Em entrevista à CARAS Brasil, Zezé Motta relembra trajetória como militando do movimento negro e faz reflexão sobre inclusão na televisão
Grande nome do teatro e da televisão brasileira, Zezé Motta acumula uma trajetória artística repleta de conquistas marcantes e, aos 80 anos, é eternizada com troféu em seu nome. Na última quinta-feira, 5, ela foi a primeira homenageada com o Prêmio Zezé Motta, que reconhece as conquistas de artistas negras. Em entrevista à CARAS Brasil, Zezé conta que seu ano está sendo mais que especial, mas desabafa sobre a representatividade negra na televisão: "Muita luta pela frente", diz.
Confira a entrevista completa com a cantora, atriz e ícone das artes e da luta antirracista no Brasil:
Como é para a senhora receber este prêmio e homenagem?
2024 está sendo um ano mágico, completei 80 anos e desde então tenho recebido uma série de homenagens. É uma emoção do tamanho do mundo, não consigo colocar isso em palavras, parece que o coração vai explodir. Lembro do meu começo, das lutas que enfrentei lá atrás.
A senhora tem uma trajetória marcada pela luta em prol das mulheres negras. Como é para a senhora se tornar um símbolo de luta pela igualdade?
Sou uma das fundadoras do Movimento Negro Unificado (MNU), no início dos anos 70, e desde então houve alguns avanços, embora a gente tenha muita luta pela frente. Sou do tempo [em] que em novela tinha apenas dois ou três atores negros, que faziam sempre papéis subalternos. O problema não era fazer empregados, mas é que esses personagens viviam a reboque. Essa era a questão, não tinham uma história própria, estavam a serviço de outros personagens. Então, se a gente faz uma comparação, vamos ver que houve avanços, mas ainda somos poucos em muitos departamentos. Há questões no Brasil que não funcionam por erros básicos. A começar pela legislação, que é falha.

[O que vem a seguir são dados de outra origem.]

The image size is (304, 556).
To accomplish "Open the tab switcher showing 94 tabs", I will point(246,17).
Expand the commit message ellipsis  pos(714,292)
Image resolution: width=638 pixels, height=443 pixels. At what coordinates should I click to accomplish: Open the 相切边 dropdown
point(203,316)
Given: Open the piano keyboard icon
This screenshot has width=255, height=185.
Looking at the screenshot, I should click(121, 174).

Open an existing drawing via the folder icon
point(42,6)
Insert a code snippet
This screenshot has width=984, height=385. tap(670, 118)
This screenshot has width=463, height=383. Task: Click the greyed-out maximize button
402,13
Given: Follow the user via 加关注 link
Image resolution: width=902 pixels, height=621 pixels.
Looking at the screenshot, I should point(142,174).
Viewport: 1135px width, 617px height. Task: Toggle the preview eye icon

Quando sai uma lei a favor dos negros, fica todo mundo dizendo que é paternalismo, esquecem onde estão os negros: nas prisões, nas favelas, morando em encostas. Na verdade, o erro vem desde a abolição, quando abriram as portas das senzalas sem ter um programa para que essas pessoas tivessem uma vida digna. Os negros, então, ficaram sem casa, comida e cultura. Uma coisa perversa. O Brasil tem uma dívida com as populações negra e indígena. As cotas podem minimizar esses erros históricos.

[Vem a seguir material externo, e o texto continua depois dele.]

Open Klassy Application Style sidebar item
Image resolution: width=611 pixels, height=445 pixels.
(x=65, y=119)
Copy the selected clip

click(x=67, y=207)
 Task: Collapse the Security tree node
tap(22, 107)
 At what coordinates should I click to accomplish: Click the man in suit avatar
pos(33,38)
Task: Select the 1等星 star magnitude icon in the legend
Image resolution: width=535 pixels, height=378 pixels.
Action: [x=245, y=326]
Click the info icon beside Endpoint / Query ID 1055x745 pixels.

A senhora tem mais de 50 anos de carreira dedicados à arte. Na sua opinião, o que mudou neste cenário ao longo dos anos?
A maior conquista é ligar a televisão e ver diversos negros em cena. Sou de um tempo em que, em um produto, às vezes, só havia um ou dois atores negros em cena, sempre fazendo papéis subalternos. Tenho até essa maluquice de ficar contando quantos atores negros há em cena. Fico: ‘Oito atores negros!’. Vejo isso como resultado de uma luta! O negro está na moda em todos os produtos. Antigamente, a gente conseguia contar nos dedos da mão.
Zezé, este ano a senhora celebrou 80 anos, como é a sua relação com a maturidade? Como vem encarando essa fase da vida?
Minha mãe tinha umas tiradas muito engraçadas. Ela viveu até os 95 anos bem conservada. A maioria dos negros não tem rugas, e minha mãe envelheceu com uma aparência muito boa, os quilos controlados, uma pele lisinha e muito bom humor. As pessoas falavam para ela: ‘mas Dona Maria, a senhora não vai ficar velha?’. E ela falava ‘não, não tenho tempo’. E assim ela foi ficando sem tempo até os 95. Por isso, decidi envelhecer como ela, sem tempo de ficar velha.
Eu encaro essa fase da vida como uma das melhores, hoje sofro muito menos, não ligo para quase nada. Essa é a vantagem de amadurecer, a gente não esquenta mais a cabeça.